EXTRACTED INFORMATION:

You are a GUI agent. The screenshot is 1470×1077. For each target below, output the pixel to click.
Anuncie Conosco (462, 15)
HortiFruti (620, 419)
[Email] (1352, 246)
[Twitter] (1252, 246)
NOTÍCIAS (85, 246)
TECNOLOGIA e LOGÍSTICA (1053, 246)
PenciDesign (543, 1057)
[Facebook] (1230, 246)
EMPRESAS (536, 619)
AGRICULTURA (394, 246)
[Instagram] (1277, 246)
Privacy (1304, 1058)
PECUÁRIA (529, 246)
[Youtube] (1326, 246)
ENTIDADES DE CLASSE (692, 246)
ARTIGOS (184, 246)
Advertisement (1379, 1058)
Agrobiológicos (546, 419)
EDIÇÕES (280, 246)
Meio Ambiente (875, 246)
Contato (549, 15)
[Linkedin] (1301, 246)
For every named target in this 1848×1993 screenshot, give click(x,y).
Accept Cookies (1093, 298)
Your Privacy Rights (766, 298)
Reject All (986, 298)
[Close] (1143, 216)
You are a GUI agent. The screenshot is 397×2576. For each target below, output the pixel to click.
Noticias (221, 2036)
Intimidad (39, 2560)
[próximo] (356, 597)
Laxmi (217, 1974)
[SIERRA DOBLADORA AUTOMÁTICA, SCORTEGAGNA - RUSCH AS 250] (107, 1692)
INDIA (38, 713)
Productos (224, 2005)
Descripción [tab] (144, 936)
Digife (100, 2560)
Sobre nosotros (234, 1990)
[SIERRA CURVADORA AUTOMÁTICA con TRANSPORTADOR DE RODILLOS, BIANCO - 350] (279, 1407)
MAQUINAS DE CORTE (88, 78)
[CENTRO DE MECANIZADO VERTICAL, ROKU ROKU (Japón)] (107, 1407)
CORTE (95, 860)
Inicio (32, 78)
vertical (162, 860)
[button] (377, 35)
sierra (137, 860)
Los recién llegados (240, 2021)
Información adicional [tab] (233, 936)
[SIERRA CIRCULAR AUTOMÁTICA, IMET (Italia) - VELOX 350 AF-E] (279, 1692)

WHAT THIS TASK INVOLVES: The goal is a faithful transcription of every entry above.

WRITTEN ANSWER:
You are a GUI agent. The screenshot is 1470×1077. For each target below, output the pixel to click.
Anuncie Conosco (462, 15)
HortiFruti (620, 419)
[Email] (1352, 246)
[Twitter] (1252, 246)
NOTÍCIAS (85, 246)
TECNOLOGIA e LOGÍSTICA (1053, 246)
PenciDesign (543, 1057)
[Facebook] (1230, 246)
EMPRESAS (536, 619)
AGRICULTURA (394, 246)
[Instagram] (1277, 246)
Privacy (1304, 1058)
PECUÁRIA (529, 246)
[Youtube] (1326, 246)
ENTIDADES DE CLASSE (692, 246)
ARTIGOS (184, 246)
Advertisement (1379, 1058)
Agrobiológicos (546, 419)
EDIÇÕES (280, 246)
Meio Ambiente (875, 246)
Contato (549, 15)
[Linkedin] (1301, 246)
For every named target in this 1848×1993 screenshot, give click(x,y).
Accept Cookies (1093, 298)
Your Privacy Rights (766, 298)
Reject All (986, 298)
[Close] (1143, 216)
You are a GUI agent. The screenshot is 397×2576. For each target below, output the pixel to click.
Noticias (221, 2036)
Intimidad (39, 2560)
[próximo] (356, 597)
Laxmi (217, 1974)
[SIERRA DOBLADORA AUTOMÁTICA, SCORTEGAGNA - RUSCH AS 250] (107, 1692)
INDIA (38, 713)
Productos (224, 2005)
Descripción [tab] (144, 936)
Digife (100, 2560)
Sobre nosotros (234, 1990)
[SIERRA CURVADORA AUTOMÁTICA con TRANSPORTADOR DE RODILLOS, BIANCO - 350] (279, 1407)
MAQUINAS DE CORTE (88, 78)
[CENTRO DE MECANIZADO VERTICAL, ROKU ROKU (Japón)] (107, 1407)
CORTE (95, 860)
Inicio (32, 78)
vertical (162, 860)
[button] (377, 35)
sierra (137, 860)
Los recién llegados (240, 2021)
Información adicional [tab] (233, 936)
[SIERRA CIRCULAR AUTOMÁTICA, IMET (Italia) - VELOX 350 AF-E] (279, 1692)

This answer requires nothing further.